The Allison V-1710 aircraft engine was originally intended for use in US military airships, it would later be used in a wide variety of aircraft during the Second World War including the original P-51 Mustang, the twin-engined Lockheed P-38 Lightning, the Bell P-39, the Curtiss P-40, and many others.
Known colloquially as “the Allison”, the V-1710 engine takes its model name from its displacement of 1,710.6 cu. in. (28 litres). It’s a 60º V12 with a single overhead cam per bank, four valves per cylinder, and it has a bore and stroke of 5.5 in. by 6 in. (139.7 mm by 152.4 mm).
Before and during WW2 the Allison V-1710 was offered in a number of configurations including naturally aspirated, supercharged, and turbo-supercharged. The engine you see here is one of the supercharged variants, with a large centrifugal supercharger mounted to the back of the engine in a similar configuration to the Rolls-Royce Merlin V12.
Almost 70,000 Allison V-1710 engines were built during the war, and in the years after hostilities ceased many of them ended up being sold into private hands. It would be in private ownership that the Allison would see some of its most extreme development, the engines were used for land speed racing, high performance powerboats, and in tractor pulling competition.
Highly tuned versions of the V-1710 were capable of well over 3,000 hp, more than triple the original power rating of the first V-1710s. The Allison is still a common engine in the tractor pulling world, there are companies that specialize in rebuilding them and supplying parts, as well as advice.

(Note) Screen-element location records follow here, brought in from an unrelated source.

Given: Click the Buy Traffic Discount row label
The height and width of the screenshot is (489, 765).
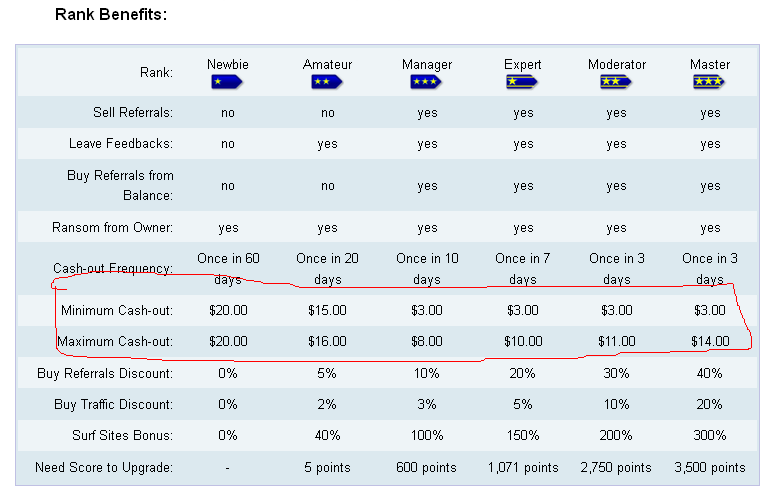Looking at the screenshot, I should [x=113, y=405].
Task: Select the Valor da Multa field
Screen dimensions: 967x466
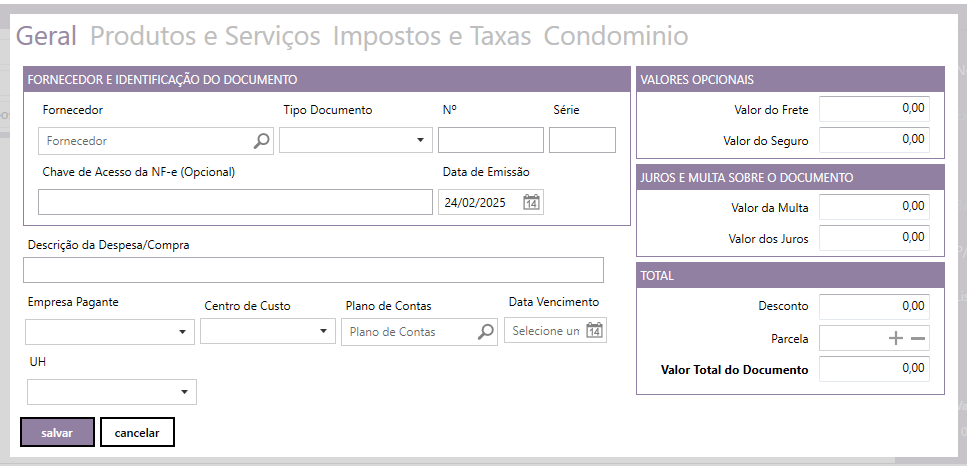Action: point(874,207)
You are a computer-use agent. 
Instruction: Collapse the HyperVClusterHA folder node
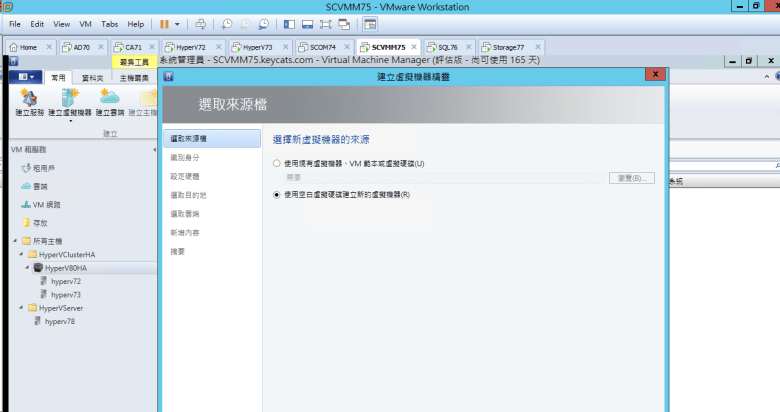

The Allison V-1710 you see here is a military surplus unit, it comes with its original WW2 documentation showing that it was rebuilt in 1944 after being pulled from service in 1943 due to metal being found on the magnetic sump plug. Of course it would need a rebuilt again now before any serious use.
The engine is for sale on eBay with a Buy It Now price of $36,000 USD, it’s mounted to a steel engine stand and it comes in a wooden crate for shipping.